* [TEXT PROVIDED]

==========

Healing our health-care system
The focus of the national agenda the last several months has clearly become reforming America’s health-care system. Bring it on!
There is no question that our health-care system needs to be reformed to squeeze out the much-inflated expenses and to assure high-quality care. The American health-care system is the most expensive in the world. And it is clear that, by any statistical measure, we are not getting value for money. At the same time, these inflated costs are making our products uncompetitive in the world economy, adding to our other economic problems.
Unfortunately, however, in the proposals that have emerged, we seem to have missed out on the cost-vs.-quality issue. The true challenge has thus become sidetracked. The debate has become about health insurance, though this is only a part of the problem. Important as it is, insurance is merely the way to pay for medical care.
The focus should really be on the actual medical care delivery system, where the costs versus quality problems are to be found. To date, we have not touched those issues. And if the acrimony over insurance is any guide, the storm from that debate will be even more ferocious than today’s.
Since the discussion is now centered on insurance, it is worthwhile considering the merit of the existing proposal otherwise knows as HR 3200.
Two questions in particular seem to be the most contentious: Will such a system lower patients’ medical costs? How would the public option impact the existing medical insurance system?
We would, of course, all like to see the 47 million currently uninsured people have access to quality health-care, especially in catastrophic situations. But the stark reality is that suddenly adding such a large block of people in a total spectrum plan will cause a sharp spike in medical costs. It is a simple supply-and-demand calculation. Add to this the $1 trillion price tag, and you get a big new shock to the system — at a time when the system can least absorb it.
But the bigger issue is whether the government can and should be in the business of creating and operating an insurance company. To date, the case has not been made that a government-owned and -run entity can do a better job of providing medical insurance. This is largely because the public sector is inherently not very efficient in providing goods and services. President Obama himself inadvertently made this point in Portsmouth when he referred to the low level of efficiency in the Postal Service relative to private carriers.
As such, whenever government attempts to provide societal goods and services, it must layer in either subsidies or special powers to remain competitive. This is clearly the case with Medicare where there are severe punitive consequences for people aged 65 or greater who wish to opt out.
The case is also being made that people who are happy with their existing public sector insurance entity will not be forced to shift over to the public entity. The fact of the matter is that the current proposals run the risk of creating conditions under which the government entity will “crowd out” the private sector.
The existence of a public sector option will invariably create conditions in the country whereby private sector companies can cease to offer health care as a part of their benefit packages — just as (supposedly supplemental) 401(k)s inadvertently crowded out defined benefit pension plans.
With such high stakes at issue, Congress should not be trying to steamroll this issue through and into law. We should take a comprehensive approach to the issue and work towards a well thought out approach.
Above all, we need to get the government out of the business of providing goods and services and leave it to the private sector, which is much better at this task.
Bob Bestani, a visiting scholar at Stanford University, is a candidate for the Republican nomination in New Hampshire’s 1st Congressional District.

==========

* [INFORMATION PROVIDED]
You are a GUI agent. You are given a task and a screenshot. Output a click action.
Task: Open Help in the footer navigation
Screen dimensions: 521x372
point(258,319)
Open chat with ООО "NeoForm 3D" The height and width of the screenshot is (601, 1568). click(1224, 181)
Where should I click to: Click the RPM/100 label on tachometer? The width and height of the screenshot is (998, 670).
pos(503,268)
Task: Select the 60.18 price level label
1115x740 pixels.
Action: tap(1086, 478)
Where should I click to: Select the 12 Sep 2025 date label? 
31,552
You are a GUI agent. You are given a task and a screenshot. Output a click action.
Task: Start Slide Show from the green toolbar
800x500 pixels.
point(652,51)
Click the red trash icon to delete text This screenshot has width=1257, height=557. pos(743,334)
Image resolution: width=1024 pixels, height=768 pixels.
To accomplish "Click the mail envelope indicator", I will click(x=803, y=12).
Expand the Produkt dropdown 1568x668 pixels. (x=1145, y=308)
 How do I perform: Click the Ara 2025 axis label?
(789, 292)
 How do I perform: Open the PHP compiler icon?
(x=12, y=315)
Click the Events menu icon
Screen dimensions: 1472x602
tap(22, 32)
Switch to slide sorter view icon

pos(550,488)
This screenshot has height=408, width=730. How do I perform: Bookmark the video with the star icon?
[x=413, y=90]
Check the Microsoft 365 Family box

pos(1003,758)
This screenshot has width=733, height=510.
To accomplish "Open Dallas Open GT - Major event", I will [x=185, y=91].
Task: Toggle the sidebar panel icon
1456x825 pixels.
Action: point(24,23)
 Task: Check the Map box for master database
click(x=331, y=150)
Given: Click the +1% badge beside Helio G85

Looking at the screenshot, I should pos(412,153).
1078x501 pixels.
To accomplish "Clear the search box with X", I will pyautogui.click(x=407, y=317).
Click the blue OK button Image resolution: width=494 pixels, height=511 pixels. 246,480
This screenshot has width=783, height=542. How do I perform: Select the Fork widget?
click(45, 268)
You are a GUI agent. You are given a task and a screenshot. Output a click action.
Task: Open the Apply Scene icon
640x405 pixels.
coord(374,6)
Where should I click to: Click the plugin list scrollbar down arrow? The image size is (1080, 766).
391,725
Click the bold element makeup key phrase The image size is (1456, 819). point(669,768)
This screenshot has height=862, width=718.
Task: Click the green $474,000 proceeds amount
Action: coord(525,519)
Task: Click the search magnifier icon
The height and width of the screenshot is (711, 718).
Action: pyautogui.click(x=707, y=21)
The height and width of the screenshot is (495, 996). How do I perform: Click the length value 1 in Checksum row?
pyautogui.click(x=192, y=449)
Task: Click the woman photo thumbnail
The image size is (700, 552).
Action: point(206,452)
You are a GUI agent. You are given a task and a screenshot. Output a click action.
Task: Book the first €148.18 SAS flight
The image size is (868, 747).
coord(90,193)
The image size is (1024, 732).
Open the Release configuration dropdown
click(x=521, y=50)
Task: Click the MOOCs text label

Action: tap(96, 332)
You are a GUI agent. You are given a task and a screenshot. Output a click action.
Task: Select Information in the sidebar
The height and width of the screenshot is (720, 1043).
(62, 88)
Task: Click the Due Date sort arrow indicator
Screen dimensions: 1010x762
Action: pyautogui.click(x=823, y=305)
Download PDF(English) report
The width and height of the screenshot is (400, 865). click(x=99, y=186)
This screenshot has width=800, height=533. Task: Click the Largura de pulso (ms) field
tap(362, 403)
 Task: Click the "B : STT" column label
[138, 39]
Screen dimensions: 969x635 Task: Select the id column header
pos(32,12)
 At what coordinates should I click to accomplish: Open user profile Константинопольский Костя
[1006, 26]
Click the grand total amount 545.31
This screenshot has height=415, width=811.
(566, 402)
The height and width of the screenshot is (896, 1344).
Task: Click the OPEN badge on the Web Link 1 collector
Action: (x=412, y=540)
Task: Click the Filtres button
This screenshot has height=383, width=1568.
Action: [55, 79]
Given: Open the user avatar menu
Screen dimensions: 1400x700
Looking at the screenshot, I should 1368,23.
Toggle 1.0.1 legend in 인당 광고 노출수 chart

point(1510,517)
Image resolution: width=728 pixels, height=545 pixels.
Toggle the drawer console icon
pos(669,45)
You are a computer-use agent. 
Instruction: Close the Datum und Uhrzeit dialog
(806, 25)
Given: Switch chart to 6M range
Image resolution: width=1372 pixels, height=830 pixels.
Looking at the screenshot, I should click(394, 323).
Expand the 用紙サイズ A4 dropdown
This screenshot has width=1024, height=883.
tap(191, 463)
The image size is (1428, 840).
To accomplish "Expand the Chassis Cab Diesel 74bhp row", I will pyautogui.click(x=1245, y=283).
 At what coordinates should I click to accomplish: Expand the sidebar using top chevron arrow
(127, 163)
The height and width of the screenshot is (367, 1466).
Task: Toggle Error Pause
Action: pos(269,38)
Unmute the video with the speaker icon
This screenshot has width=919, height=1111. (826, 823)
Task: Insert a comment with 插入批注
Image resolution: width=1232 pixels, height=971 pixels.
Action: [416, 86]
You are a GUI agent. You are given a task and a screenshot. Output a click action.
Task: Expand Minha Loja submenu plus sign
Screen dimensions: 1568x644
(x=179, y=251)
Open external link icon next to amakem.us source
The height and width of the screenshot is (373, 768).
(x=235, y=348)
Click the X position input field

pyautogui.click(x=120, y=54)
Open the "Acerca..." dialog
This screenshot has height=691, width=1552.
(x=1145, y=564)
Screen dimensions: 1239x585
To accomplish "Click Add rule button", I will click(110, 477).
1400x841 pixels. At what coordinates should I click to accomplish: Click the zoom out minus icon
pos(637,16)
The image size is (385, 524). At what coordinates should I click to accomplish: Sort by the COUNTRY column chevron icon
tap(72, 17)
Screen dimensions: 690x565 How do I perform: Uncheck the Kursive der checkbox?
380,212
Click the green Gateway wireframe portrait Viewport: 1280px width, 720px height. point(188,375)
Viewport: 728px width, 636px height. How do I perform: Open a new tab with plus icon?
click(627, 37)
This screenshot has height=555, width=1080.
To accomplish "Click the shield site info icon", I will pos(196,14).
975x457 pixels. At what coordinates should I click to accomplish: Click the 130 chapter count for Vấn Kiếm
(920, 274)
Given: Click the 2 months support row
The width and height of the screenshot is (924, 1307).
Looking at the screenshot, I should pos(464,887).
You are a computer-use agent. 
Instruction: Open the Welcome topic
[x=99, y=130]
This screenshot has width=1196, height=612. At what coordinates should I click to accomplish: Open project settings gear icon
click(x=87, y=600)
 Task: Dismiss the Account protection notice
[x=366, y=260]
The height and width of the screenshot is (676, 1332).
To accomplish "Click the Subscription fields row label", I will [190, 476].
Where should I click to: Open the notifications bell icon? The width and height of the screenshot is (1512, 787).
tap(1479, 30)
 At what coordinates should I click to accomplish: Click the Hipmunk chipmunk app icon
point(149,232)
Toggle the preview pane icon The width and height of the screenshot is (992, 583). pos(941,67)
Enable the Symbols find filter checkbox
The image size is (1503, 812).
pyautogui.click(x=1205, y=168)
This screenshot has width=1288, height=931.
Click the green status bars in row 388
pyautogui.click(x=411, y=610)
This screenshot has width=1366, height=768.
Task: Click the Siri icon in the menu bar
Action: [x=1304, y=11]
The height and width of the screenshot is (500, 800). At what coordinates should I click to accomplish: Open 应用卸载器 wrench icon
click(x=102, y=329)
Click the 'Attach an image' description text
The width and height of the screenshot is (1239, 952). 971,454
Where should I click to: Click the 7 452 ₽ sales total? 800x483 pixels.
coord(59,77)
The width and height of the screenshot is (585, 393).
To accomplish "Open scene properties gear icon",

==========

* [WHAT THE TASK ASKS] Extract, word for word, the passage from the health-care reform text starting at "Unfortunately, however, in" and ending at "ferocious than today’s.".

* [ANSWER FOR THIS EXERCISE]
Unfortunately, however, in the proposals that have emerged, we seem to have missed out on the cost-vs.-quality issue. The true challenge has thus become sidetracked. The debate has become about health insurance, though this is only a part of the problem. Important as it is, insurance is merely the way to pay for medical care.
The focus should really be on the actual medical care delivery system, where the costs versus quality problems are to be found. To date, we have not touched those issues. And if the acrimony over insurance is any guide, the storm from that debate will be even more ferocious than today’s.